WORK TASK: Skip the pictures. Retype exactly, and only, the lines between the line holding "Click the down arrow in the console toolbar" and the last line below, inclusive.

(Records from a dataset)
***

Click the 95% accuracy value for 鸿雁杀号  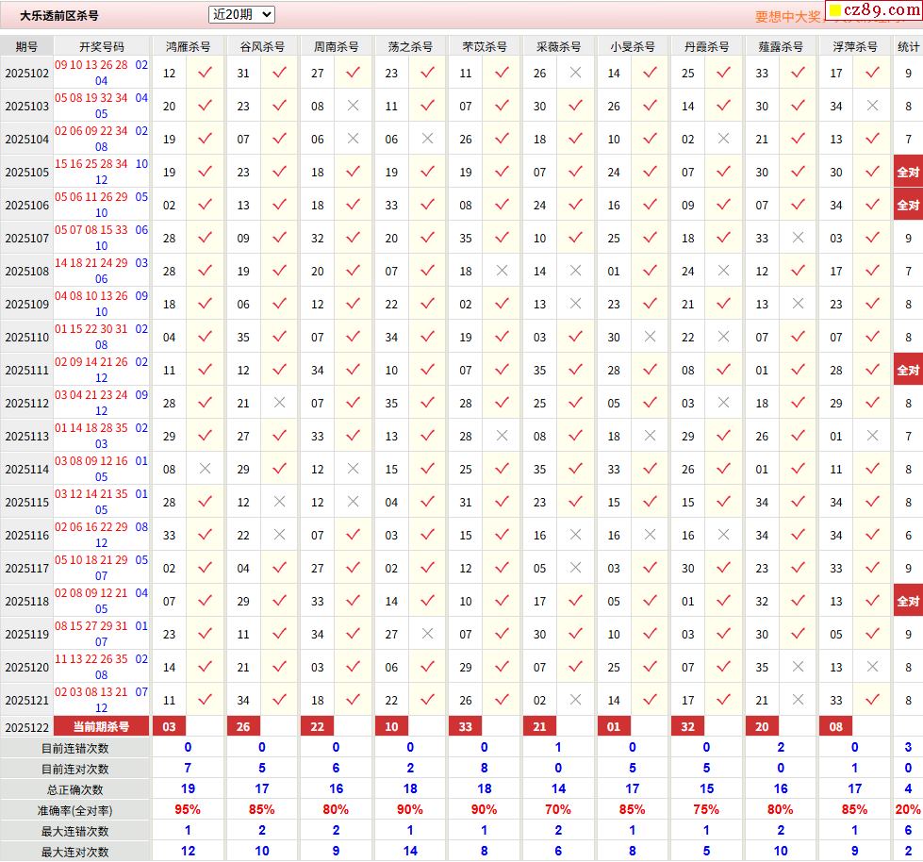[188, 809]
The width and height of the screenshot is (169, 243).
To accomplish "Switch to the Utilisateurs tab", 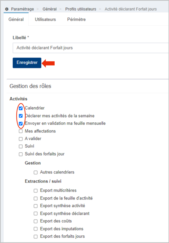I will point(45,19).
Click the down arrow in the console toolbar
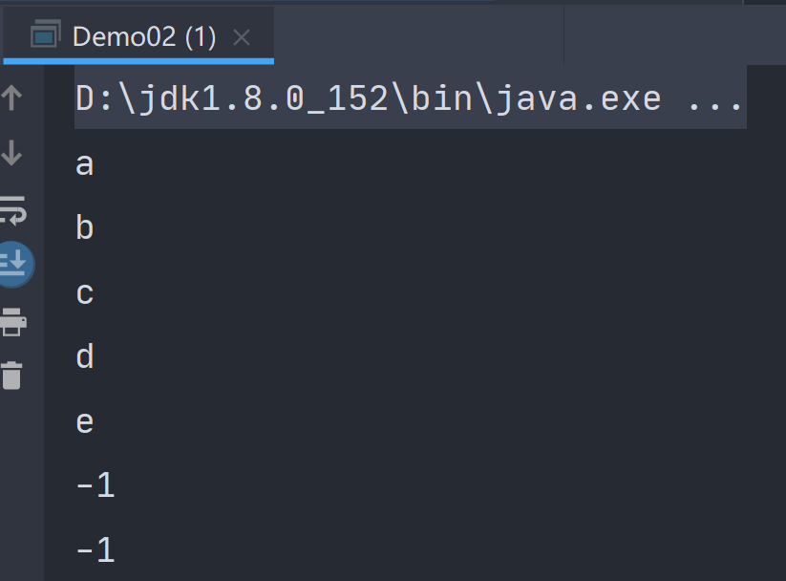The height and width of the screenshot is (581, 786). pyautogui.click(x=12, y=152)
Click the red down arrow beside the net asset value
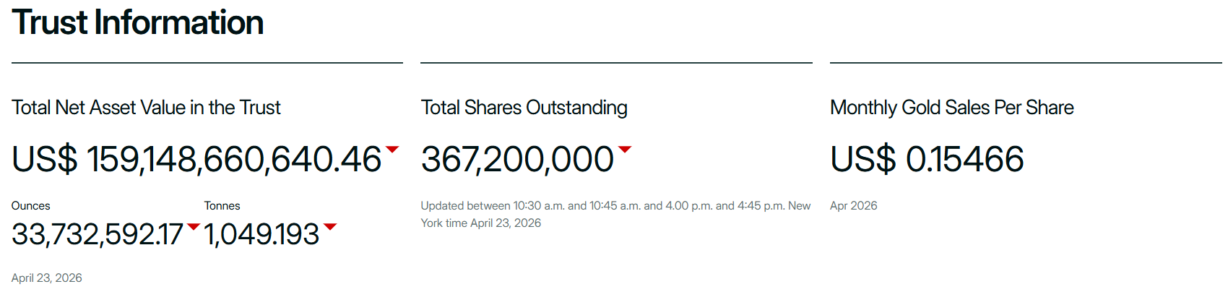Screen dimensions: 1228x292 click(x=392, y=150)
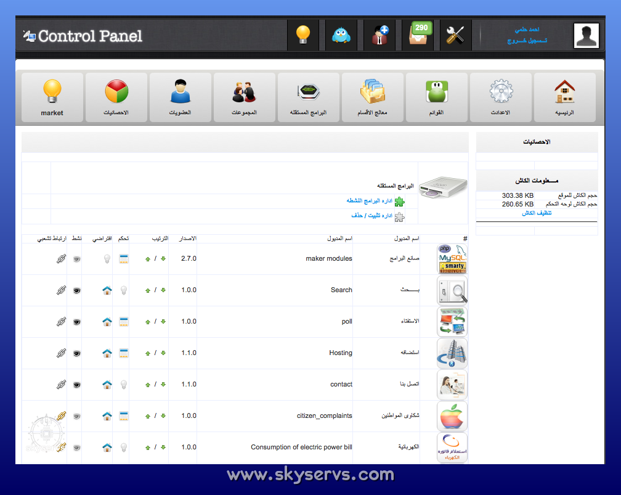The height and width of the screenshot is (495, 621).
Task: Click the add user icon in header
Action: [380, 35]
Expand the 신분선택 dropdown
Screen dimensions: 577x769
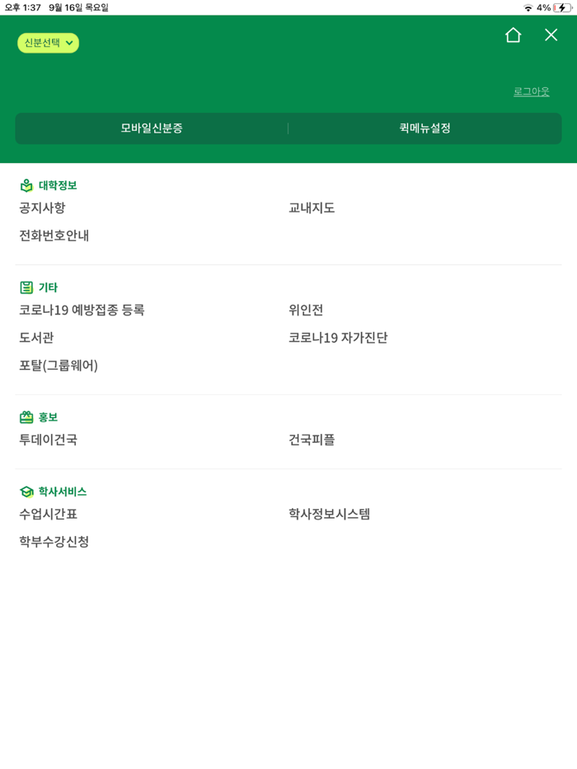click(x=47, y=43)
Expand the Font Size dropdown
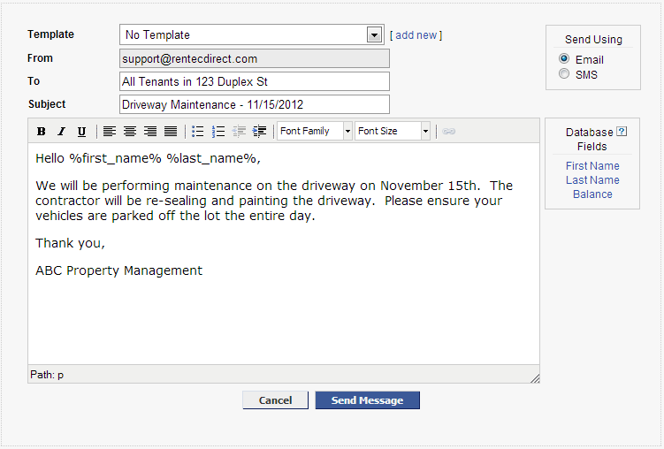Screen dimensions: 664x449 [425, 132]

***

EXPECTED OUTPUT:
Click the down arrow in the console toolbar
The height and width of the screenshot is (581, 786). pyautogui.click(x=12, y=152)
Click the red down arrow beside the net asset value
Screen dimensions: 1228x292 click(x=392, y=150)
The height and width of the screenshot is (495, 621).
Task: Click the add user icon in header
Action: [380, 35]
Expand the 신분선택 dropdown
Screen dimensions: 577x769
click(x=47, y=43)
Expand the Font Size dropdown
Screen dimensions: 664x449 [425, 132]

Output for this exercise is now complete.